(By
Horacio R. Marquez) Given the
lightening fast expansion that we are seeing in broadband market -
something I mentioned last week in my recommendation of
Cisco Systems Inc. (Nasdaq: CSCO), we are going to look at another strong beneficiary in the sector:
Juniper Networks Inc. (NYSE: %3Cstrong%3E%3Cstrong%3EJNPR).
Juniper Networks beat estimates by a mile in its recent earnings
report. It beat both on sales and margins expectations. However, some
analysts have raised questions about the company's strategy. And I am
one of them.
Let me explain.

While Juniper is a solid supplier to the networking market, its fairly
new initiative to try to penetrate the enterprise sector raises doubts.

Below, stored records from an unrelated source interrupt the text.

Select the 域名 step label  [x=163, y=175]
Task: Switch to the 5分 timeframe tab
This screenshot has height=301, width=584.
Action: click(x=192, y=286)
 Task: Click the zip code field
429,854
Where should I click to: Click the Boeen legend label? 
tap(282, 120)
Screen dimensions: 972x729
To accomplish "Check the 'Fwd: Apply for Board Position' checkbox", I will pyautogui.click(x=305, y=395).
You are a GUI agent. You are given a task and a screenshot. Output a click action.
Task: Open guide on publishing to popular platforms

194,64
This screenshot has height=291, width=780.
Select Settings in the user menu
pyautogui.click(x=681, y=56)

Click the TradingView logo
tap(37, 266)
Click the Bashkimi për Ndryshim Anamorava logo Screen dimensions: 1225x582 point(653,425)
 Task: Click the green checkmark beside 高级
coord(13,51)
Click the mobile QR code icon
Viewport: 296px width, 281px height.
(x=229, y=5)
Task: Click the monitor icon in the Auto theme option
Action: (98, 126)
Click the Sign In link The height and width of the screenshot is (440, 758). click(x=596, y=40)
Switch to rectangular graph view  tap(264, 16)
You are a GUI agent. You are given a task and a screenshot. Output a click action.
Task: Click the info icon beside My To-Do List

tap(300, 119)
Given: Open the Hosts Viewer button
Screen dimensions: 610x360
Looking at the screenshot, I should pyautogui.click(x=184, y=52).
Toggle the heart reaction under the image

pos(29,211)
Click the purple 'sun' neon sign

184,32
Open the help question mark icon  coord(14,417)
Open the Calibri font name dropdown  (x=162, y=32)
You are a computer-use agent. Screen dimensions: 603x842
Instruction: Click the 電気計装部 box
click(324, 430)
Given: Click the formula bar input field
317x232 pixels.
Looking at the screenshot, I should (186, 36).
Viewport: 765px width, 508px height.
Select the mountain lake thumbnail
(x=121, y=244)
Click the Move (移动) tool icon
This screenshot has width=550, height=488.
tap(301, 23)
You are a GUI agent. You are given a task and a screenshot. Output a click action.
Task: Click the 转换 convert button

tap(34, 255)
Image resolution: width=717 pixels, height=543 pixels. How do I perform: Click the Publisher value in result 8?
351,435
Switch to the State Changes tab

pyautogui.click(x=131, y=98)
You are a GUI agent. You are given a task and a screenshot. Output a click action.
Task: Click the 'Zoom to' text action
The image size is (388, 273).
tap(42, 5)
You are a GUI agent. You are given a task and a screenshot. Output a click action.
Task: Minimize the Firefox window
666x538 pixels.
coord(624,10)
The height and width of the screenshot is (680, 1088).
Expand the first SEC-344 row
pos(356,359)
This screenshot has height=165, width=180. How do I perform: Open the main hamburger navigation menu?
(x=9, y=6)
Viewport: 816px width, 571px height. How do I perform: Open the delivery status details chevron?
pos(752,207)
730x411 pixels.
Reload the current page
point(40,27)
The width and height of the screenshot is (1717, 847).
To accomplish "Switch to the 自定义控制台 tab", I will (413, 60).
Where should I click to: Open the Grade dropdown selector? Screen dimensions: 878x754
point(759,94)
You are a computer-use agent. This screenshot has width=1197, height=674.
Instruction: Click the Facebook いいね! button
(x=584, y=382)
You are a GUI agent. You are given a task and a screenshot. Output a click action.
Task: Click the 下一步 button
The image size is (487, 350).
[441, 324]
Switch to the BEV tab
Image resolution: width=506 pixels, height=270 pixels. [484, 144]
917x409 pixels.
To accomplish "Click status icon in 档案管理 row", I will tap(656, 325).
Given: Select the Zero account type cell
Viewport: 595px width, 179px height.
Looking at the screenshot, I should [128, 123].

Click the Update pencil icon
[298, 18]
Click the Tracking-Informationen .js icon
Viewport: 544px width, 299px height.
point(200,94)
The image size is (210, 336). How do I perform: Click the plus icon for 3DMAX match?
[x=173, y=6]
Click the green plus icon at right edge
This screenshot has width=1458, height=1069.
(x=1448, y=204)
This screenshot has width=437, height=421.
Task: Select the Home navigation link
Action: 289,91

The reason for such skepticism is that Juniper is going up against
Cisco systems, which I recommended last week.
You can only
get away with such a bold move by either exhibiting superior technology
or entering into a costly price war. Since the first reason is not a
compelling factor in this situation, the second strategy could possibly
work.
In a price war, the company most negatively affected is typically the
one that has the largest market share. In this case, that's Cisco by
far. But even if Juniper were to pursue such a course of action,
loyalty to Cisco's brand, well-established presence and service, and
the risks involved in switching suppliers would likely prevent many
corporate customers from taking the plunge, even if tempted with lower
pricing.
Juniper's mere 1% growth in the enterprise sector, which is well below
industry trends, points to an unsuccessful foray in this area. And the
volatile demand by the telecommunications giants also showed a weak
performance. But an in-depth analysis reveals a glimmer of hope:
AT&T Inc's (NYSE: T) share of the business has grown from 9% to 13%.